Most adults fall into one of two categories when it comes to taking responsibility for their health.
The first is responsible to a fault. Appointments are booked way ahead of time for checkups and screenings, and the minute a doctor says “specialist,” they’re on the phone setting up yet another appointment. Then there are those who put off going to the doctor. Whether they don’t want to (or can’t) spend the money, or fear that “no news is good news” with regard to their health, they still avoid checkups and tests with aplomb.
The second category is likely where advertising for Cologuard comes in, although some doctors prescribe it for patients in between colonoscopies. The at-home kit requires a stool sample and is then sent in the mail to a lab for screening for signs of potential cancer. And that’s fantastic. It’s a wonderful alternative for those who fear having a colonoscopy, and for those who can’t afford one. No, it’s not a substitute, but it lets your doctor know if there’s something questionable going on.
What’s especially questionable to me is the insulting manner in which the product is advertised. The catch phrase in the ad is “Get, go, gone.” And we get it, advertisers. Truly, we do.

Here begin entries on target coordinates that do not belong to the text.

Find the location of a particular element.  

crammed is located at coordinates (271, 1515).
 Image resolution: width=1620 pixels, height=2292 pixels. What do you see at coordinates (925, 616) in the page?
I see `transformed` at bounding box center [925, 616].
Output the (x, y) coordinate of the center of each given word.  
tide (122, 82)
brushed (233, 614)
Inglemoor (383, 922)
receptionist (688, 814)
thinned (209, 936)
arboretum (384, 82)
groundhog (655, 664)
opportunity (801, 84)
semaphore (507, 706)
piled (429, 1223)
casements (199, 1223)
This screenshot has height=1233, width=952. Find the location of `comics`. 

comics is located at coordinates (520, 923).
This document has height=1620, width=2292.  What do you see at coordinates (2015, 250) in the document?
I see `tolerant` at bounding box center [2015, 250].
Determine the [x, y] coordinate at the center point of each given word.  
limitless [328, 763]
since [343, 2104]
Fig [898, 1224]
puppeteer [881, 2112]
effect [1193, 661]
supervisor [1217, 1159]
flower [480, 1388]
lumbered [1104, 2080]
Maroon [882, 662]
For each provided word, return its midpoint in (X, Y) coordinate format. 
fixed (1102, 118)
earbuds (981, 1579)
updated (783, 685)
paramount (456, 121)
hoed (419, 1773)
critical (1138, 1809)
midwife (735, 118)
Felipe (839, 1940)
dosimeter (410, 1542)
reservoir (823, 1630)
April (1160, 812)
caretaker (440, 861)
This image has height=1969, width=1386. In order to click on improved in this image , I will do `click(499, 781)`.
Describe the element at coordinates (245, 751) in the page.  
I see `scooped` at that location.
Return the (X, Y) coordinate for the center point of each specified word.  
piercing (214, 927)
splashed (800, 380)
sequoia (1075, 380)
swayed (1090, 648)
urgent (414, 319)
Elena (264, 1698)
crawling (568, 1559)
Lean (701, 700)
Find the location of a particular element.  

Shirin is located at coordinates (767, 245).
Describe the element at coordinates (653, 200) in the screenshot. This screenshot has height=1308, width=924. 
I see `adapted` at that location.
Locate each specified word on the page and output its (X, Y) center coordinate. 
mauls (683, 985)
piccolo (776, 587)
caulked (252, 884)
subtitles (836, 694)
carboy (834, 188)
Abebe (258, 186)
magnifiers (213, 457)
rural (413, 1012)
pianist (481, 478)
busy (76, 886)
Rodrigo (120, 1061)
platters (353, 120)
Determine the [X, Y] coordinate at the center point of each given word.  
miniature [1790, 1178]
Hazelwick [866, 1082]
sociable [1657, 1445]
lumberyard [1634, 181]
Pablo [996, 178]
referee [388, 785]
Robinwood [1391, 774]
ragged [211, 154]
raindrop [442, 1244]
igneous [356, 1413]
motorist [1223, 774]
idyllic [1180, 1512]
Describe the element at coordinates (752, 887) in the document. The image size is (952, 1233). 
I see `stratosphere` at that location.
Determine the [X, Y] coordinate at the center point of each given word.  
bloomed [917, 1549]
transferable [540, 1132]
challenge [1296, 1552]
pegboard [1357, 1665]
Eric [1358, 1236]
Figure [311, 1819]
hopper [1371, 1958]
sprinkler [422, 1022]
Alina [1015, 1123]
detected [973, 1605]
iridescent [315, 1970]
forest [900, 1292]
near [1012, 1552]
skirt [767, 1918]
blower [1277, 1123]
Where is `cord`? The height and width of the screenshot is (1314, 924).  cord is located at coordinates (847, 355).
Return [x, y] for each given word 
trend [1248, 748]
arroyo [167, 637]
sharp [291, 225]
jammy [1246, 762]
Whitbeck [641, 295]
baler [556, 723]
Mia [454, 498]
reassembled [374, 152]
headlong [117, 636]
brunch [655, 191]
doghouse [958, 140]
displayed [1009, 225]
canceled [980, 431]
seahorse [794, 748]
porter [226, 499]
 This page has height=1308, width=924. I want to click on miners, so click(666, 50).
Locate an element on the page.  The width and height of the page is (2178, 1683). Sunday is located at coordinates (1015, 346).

We don’t need Mr. Cologuard to hop onto the toilet. We know that’s the place we do our business. And then he has the audacity to tear off one perforated piece of toilet paper—and don’t even get me going on the nonsense of tearing off one sheet—which he then folds into a paper airplane and flies away.
Yes, this expensive (they don’t tell you that without insurance—and many insurance companies don’t cover it anyway—the test can cost upwards of $500) pharmaceutical creation explains via Mr. Cologuard how to take a—well, you know. It appears to assume that not only don’t we know where to go, but also that we don’t know how to properly clean ourselves up afterwards either.
Cologuard gets it wrong with the paper airplane business, however, and I truly hope for those with children (or childish husbands) who might watch this ad, that they don’t do as Mr. Cologuard does. Otherwise there will be way more bathroom cleanup than you’re already performing.
And listen closely. Is he really saying, “Ship me to the lab,” or something else?
Isn’t there a dignified way to advertise this test? No one needs the play by play. Let’s try to assume that the average consumer is of average intelligence, and knows what to do in the bathroom.